PRINCIPAIS ARGUMENTOS DO TST

  • Quanto às horas extras por labor em feriados, a Turma manteve o entendimento de que o TRT decidiu a controvérsia com base no conjunto fático-probatório, de modo que sua revisão exigiria reexame de fatos e provas, vedado pela Súmula 126 do TST.

Súmula 126 do TST.
“Incabível o recurso de revista ou de embargos (arts. 896 e 894, ‘b’, da CLT) para reexame de fatos e provas.”
  • Sob outro enfoque, quanto ao turno ininterrupto de revezamento, a Corte reconheceu a transcendência jurídica da matéria, por envolver questão nova sobre a interpretação do art. 7º, XIV, da Constituição Federal aplicado à categoria dos motoristas profissionais.
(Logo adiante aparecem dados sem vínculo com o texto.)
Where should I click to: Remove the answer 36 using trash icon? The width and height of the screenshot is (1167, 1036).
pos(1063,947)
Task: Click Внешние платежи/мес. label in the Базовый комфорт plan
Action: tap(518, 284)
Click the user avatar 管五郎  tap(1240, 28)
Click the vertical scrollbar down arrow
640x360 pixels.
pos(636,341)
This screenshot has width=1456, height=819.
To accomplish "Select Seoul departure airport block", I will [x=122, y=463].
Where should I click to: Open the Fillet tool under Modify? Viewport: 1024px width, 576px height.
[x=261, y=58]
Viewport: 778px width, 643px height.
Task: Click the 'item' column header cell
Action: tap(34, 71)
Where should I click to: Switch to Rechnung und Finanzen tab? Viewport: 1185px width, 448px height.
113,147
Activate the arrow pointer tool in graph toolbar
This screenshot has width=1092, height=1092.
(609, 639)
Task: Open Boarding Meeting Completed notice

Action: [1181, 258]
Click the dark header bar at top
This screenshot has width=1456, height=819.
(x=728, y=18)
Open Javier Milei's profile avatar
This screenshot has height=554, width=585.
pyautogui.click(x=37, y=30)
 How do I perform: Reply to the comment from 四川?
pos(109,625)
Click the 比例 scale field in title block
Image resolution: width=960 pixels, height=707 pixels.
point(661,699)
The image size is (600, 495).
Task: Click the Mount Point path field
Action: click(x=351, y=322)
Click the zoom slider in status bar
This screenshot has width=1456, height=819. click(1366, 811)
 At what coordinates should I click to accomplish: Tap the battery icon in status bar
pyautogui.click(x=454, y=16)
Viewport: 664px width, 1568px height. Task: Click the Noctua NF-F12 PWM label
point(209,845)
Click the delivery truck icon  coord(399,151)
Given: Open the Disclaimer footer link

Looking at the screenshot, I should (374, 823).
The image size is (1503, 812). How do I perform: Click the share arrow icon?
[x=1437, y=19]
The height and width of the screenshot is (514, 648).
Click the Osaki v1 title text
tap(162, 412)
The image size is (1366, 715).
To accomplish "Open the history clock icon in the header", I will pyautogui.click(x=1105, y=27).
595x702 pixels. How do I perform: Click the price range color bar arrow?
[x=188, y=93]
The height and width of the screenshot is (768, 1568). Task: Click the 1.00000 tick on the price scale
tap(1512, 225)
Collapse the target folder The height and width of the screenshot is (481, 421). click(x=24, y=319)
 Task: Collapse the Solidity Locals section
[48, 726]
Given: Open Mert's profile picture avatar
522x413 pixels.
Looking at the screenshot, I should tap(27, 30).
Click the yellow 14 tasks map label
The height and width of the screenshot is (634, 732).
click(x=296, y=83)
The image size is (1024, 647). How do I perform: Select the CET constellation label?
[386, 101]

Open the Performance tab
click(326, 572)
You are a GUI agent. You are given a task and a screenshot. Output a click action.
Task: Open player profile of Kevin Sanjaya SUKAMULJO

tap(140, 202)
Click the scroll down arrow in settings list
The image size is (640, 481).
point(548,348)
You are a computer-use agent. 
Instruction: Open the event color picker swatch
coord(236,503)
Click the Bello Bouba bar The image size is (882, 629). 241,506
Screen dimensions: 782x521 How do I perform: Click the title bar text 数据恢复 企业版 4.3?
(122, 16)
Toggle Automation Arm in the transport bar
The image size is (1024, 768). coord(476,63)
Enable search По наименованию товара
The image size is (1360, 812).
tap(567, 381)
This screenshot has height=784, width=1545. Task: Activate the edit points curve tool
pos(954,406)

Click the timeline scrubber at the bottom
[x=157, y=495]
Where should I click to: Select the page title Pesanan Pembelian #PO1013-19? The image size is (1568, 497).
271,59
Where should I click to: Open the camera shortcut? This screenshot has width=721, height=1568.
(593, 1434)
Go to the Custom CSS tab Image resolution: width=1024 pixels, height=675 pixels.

  • Ao examinar o mérito, o Colegiado assentou que a jornada do motorista profissional, por força do art. 235-C, § 13, da CLT, incluído pela Lei nº 13.103/2015, não possui horário fixo de início, término ou intervalos, salvo previsão contratual em sentido diverso.

Art. 235-C, § 13, da CLT.
“Salvo previsão contratual, a jornada de trabalho do motorista empregado não tem horário fixo de início, de final ou de intervalos.”
  • Prevaleceu o entendimento de que a mera alternância de horários, isoladamente considerada, não caracteriza o turno ininterrupto de revezamento previsto no art. 7º, XIV, da Constituição Federal, sendo indispensável a demonstração de alternância contínua entre turnos.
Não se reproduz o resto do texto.